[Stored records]
☆ ☆ ☆ ☆ ☆

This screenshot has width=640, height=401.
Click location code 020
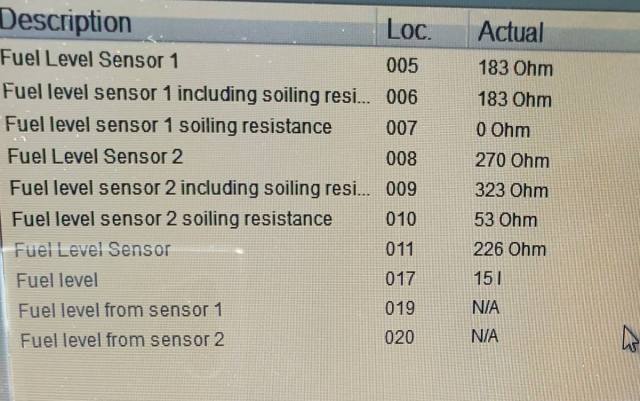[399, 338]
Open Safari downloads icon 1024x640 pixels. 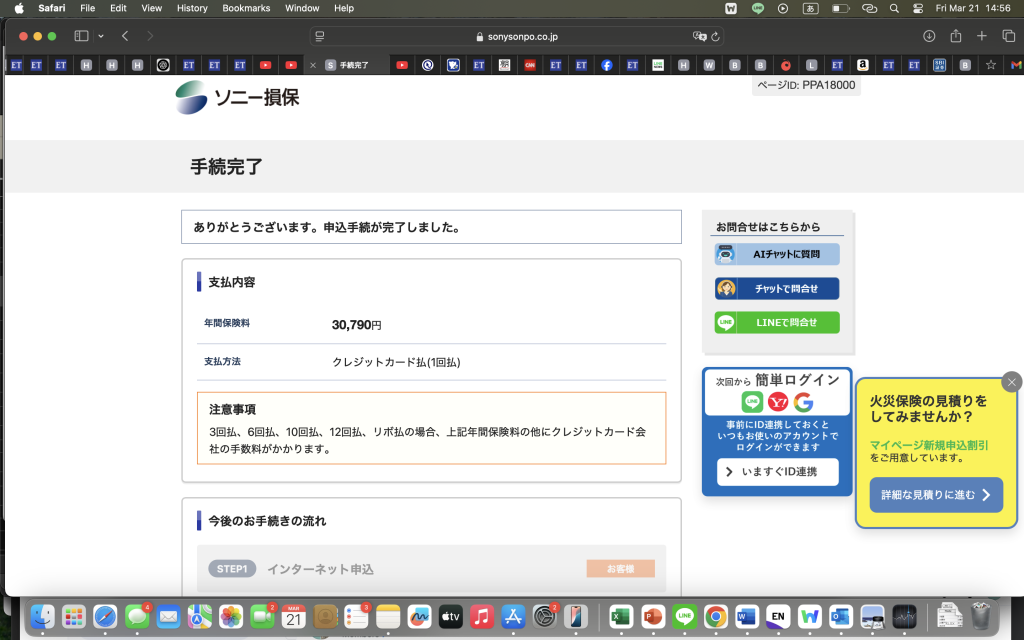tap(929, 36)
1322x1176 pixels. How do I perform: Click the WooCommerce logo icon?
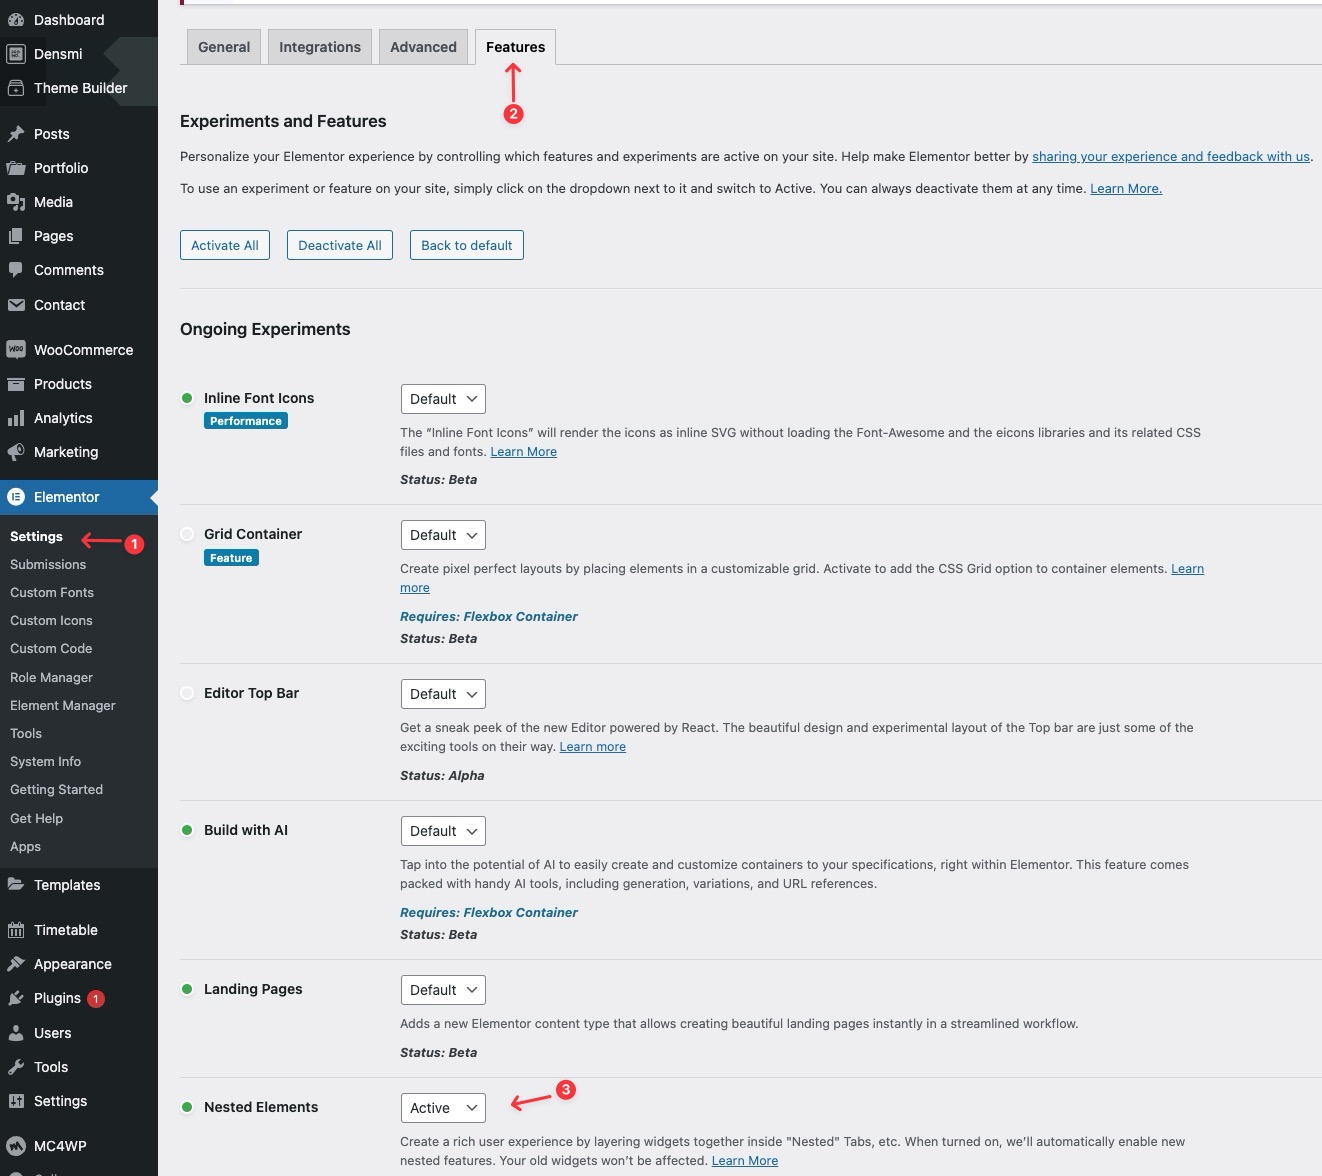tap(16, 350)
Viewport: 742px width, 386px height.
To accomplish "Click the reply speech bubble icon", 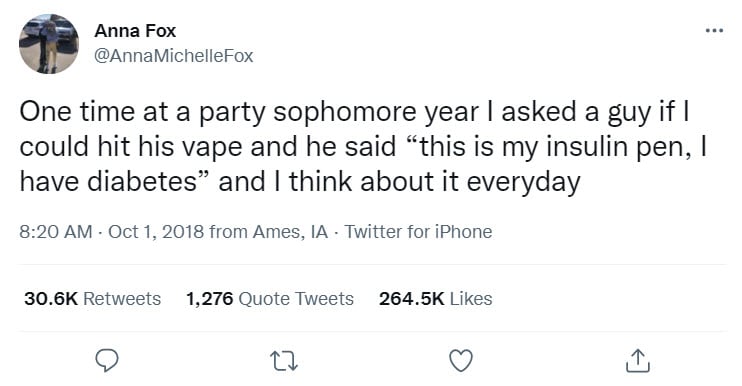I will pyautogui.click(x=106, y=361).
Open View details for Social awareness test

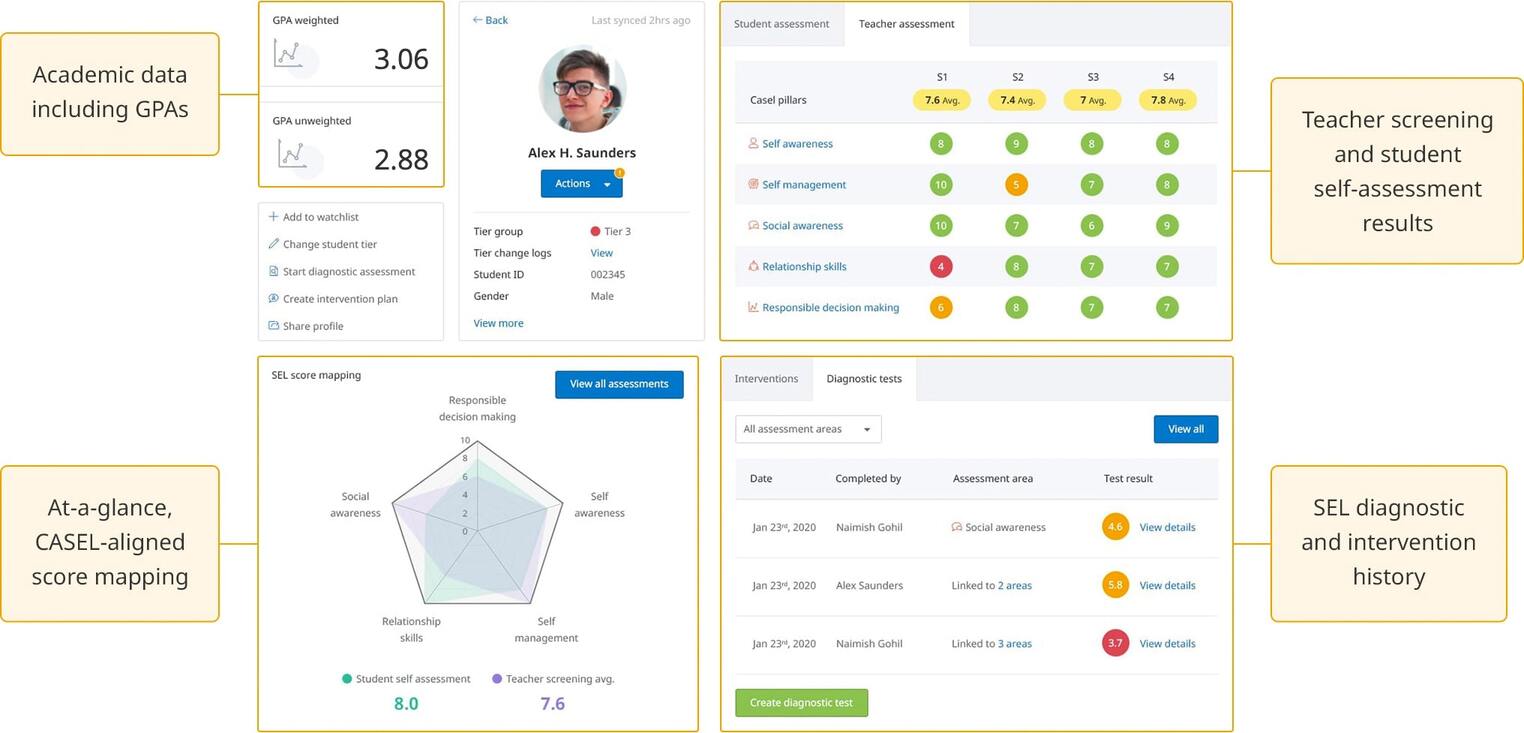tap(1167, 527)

☆ ☆ ☆ ☆ ☆

Task requirements: Return each line of the records above in which the word "width" occurs.

The completed task:
This screenshot has width=640, height=401.
Viewport: 742px width, 386px height.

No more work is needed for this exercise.